The three-spined stickleback (Gasterosteus aculeatus) is a small fish made particularly famous by the studies that Niko Tinbergen carried out on it, so much so that it is considered a true icon of the behavioral sciences. Certainly, on the same level of Konrad Lorenz’s geese and Karl von Frisch’s bees, the two scholars who in 1973 earned the Nobel Prize with Tinbergen for their ethological research. By studying his social behavior, Tinbergen clarified fundamental aspects of ethology, such as the existence of so-called “key” stimuli, capable of inducing certain instinctive actions in the individual of the reproductive, competitive and territorial systems. On the behavior of the Three-spined stickleback he also based one of the two hypotheses existing today of temporal and hierarchical organization of animal behavior.
But what is this little and famous fish like?

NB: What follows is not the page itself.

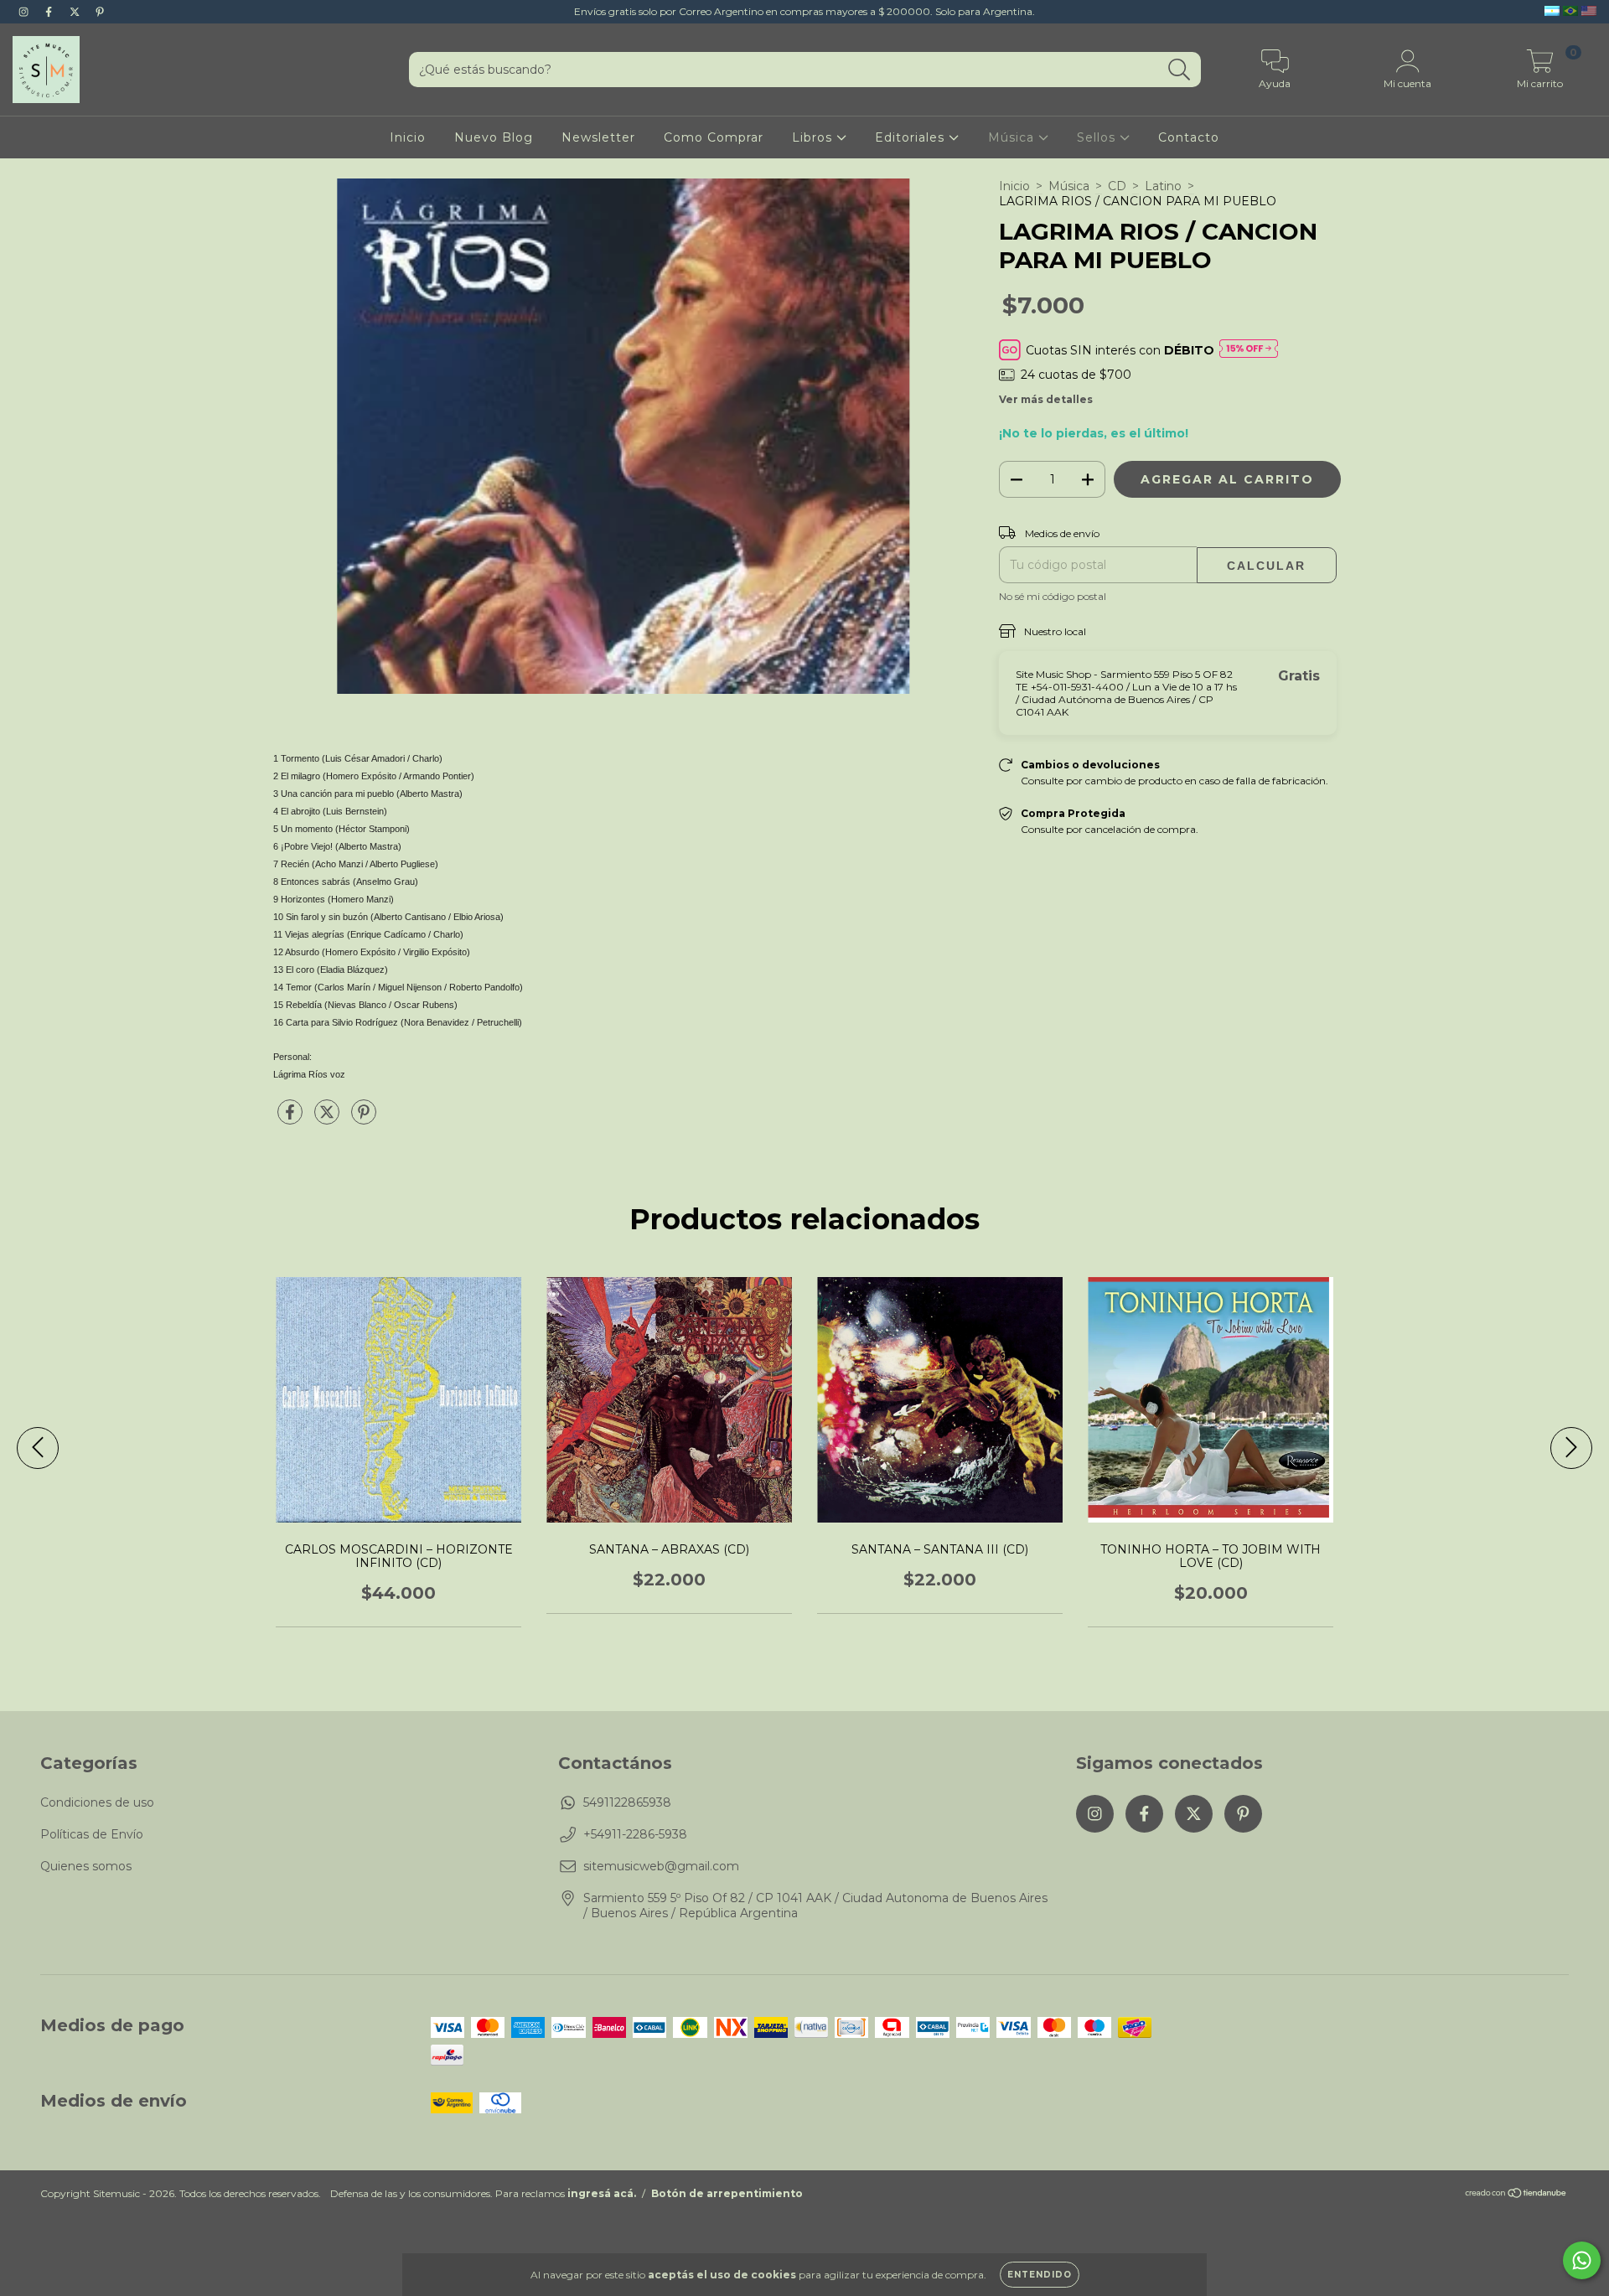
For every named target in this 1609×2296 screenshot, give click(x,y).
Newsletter (598, 137)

The Three-spined stickleback owes its Italian name to the showy bone spines it has on its back and belly, as can be clearly seen in the figure.
It rarely exceeds eight to ten centimeters and its body is more or less covered with dermal bone plates variously developed in different populations. The anti-predatory function of the spines appears obvious but certainly is not sufficient to ensure the small fish safe protection from predatory fish such as trout or pike and even less from the aerial attacks of the kingfisher. Of the three-spined Stickleback, which has a very wide distribution in European and North American rivers, two distinct forms are known. The first has migratory habits: it lives in coastal marine waters and goes back to those rivers and lagoons only for reproduction. The two forms are inter-fertile and generate specimens with an intermediate plate complex, as occurs in the contact areas between the two different populations. The Italian population belongs to the second form with lighter armour, with three spines in front of the dorsal fin which have grown with as many dermal plates. A small spine also precedes the anal fin, while on the right and left the first ray of the ventral fins is transformed into a further spiny bone ray. Hence the Anglo-Saxon name of “Three-thorned stickleback”, differentiates it from two “cousins” not present in our fauna, which have a dozen or so backbones (10-spined three-spined stickleback).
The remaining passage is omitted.